In un contesto come quello dell’ex Umberto I di Mestre, zona che ha avuto una storia travagliata e che certamente non ha brillato per informazione e partecipazione della cittadinanza, nasce un nuovo Comitato Cittadino, “Mestre Second Life – Compendio Umberto I” che vuole significativamente differenziarsi all’interno di un panorama di realtà similari, non solo per la sua formale costituzione giuridica ma anche per l’approccio ed il modus operandi, che si ispira a modelli consolidati in altri contesti europei (nordici, ma anche “mediterranei”) , ma ancora poco diffusi a livello nazionale. Quali? Non solo di partecipazione ma anche di coinvolgimento, informazione, cooperazione, fino ad arrivare alla co-progettazione, in specifici contesti territoriali/urbani, visti come “beni comuni” e, quindi, soggetti alla “comune attenzione e cura”.

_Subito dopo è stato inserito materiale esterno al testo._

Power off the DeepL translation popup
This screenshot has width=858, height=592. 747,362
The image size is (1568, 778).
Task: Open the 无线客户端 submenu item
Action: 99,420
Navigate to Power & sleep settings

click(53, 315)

I principi del nuovo comitato cittadino

La città ed il territorio non sono oggetti amorfi ed indistinti, ma sono occupati da “cittadini”, attività culturali ed economiche, ospiti e frequentatori (city users), rappresentanti comunità vive che non hanno a cuore solo l’interesse particolare immediato conservativo, ma anche la progettualità per il futuro dell’ambito in cui operano.

In questa ottica appaiono superati gli approcci meramente legati alla protesta in difesa di uno status quo o di particolari privilegi, così come appare sterile la semplice partecipazione legata alle procedure amministrative o la conoscenza dei fatti costituita da una mera “informazione” che, come visto, al di là della formalità e/o ritualità non hanno portato a granché, soprattutto in merito a progetti di trasformazione/riuso urbani, che saranno il futuro della nostra realtà – fanno sapere i componenti di Direttivo, Maria Paola Orlandini, Alessandro Calzavara e Leandro De Rossi (in foto) – Facciamo nostra proprio la filosofia dei Beni Comuni, ovvero “Convincerti che ti conviene prenderti cura dei luoghi in cui vivi, perché dalla qualità dei beni comuni materiali e immateriali dipende la qualità della tua vita. Il tempo della delega è finito. L’Italia ha bisogno di cittadini attivi, responsabili e solidali”.

comitato

L’obiettivo è di superare l’approccio di controllo e denuncia, che forse, dice il Comitato, è proprio l’atteggiamento che ha trasformato l’area in un “problema”, da area disuso ad occasione (mancata) di riqualificazione e rigenerazione urbana, a cantiere problematico ed, infine, ad area degradata. Un’area degradata che estende il degrado ad ambiti che prima erano sede di funzioni centralissime, creando (invece di esternalità positive, che andavano – si ripete – coprogettate e condivise) abbandono, squalificazione immobiliare, insicurezza sociale, pericolo sanitario/ambientale, in-decoro urbano.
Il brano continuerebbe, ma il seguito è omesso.